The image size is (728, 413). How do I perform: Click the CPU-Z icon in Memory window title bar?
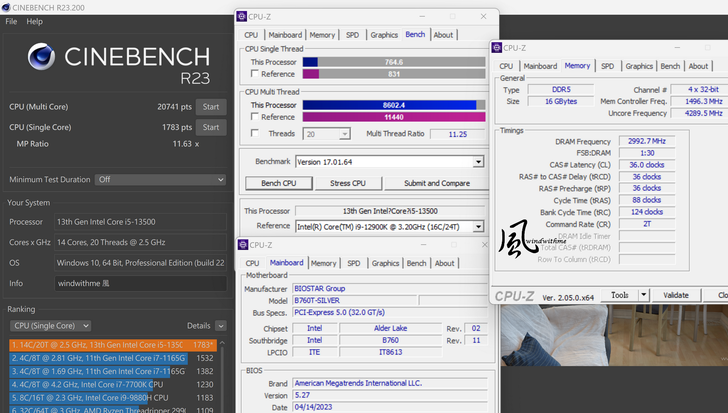pyautogui.click(x=496, y=47)
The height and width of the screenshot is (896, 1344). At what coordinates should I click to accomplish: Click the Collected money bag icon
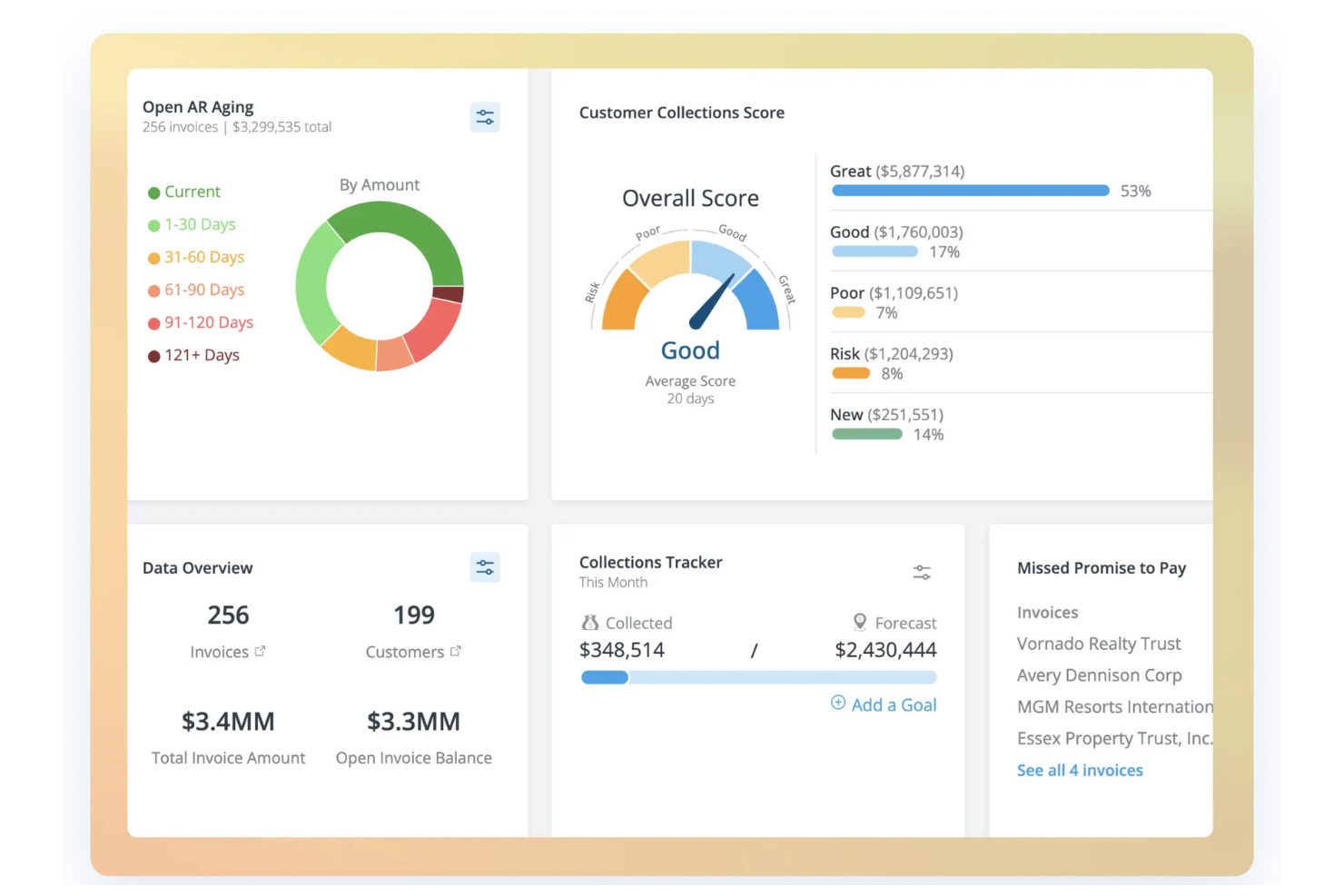pos(590,623)
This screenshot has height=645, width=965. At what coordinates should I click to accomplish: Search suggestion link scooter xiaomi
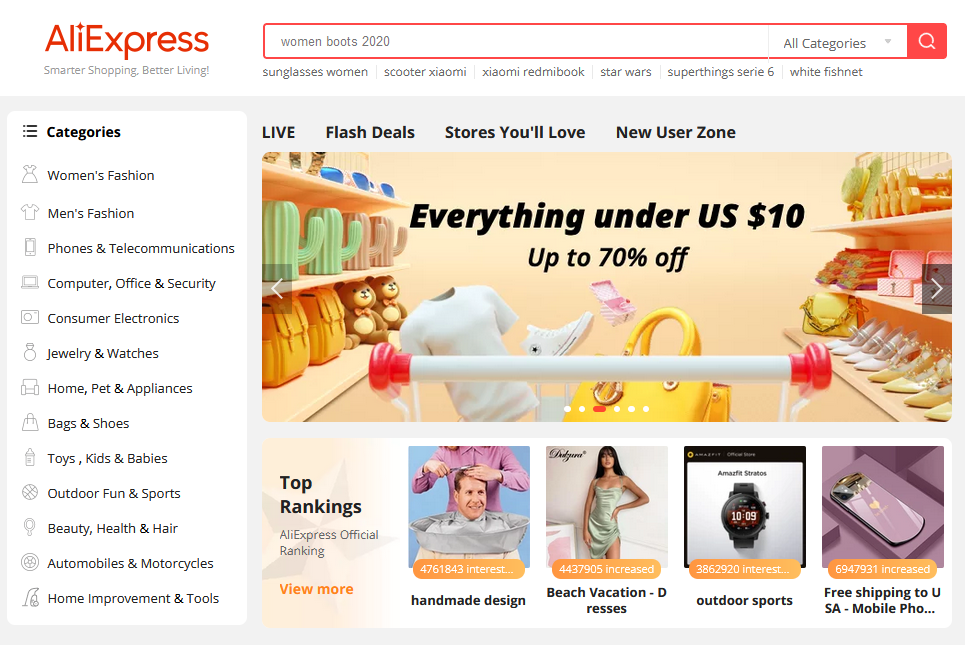click(425, 72)
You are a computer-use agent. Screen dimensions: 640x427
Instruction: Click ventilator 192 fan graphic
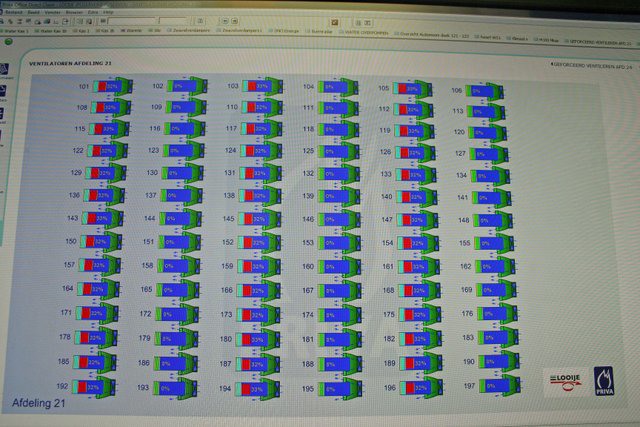tap(104, 386)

++++

§ WHAT THE TASK ASKS: Lines from the start of the material through the line containing "You are a computer-use" are to be restated word for word; no picture may be included.

§ WRITTEN ANSWER:
The image size is (728, 413). How do I perform: Click the CPU-Z icon in Memory window title bar?
pyautogui.click(x=496, y=47)
The height and width of the screenshot is (896, 1344). At what coordinates should I click to accomplish: Click the Collected money bag icon
pos(590,623)
This screenshot has height=645, width=965. At what coordinates should I click to accomplish: Search suggestion link scooter xiaomi
click(425, 72)
You are a computer-use agent. Screen dimensions: 640x427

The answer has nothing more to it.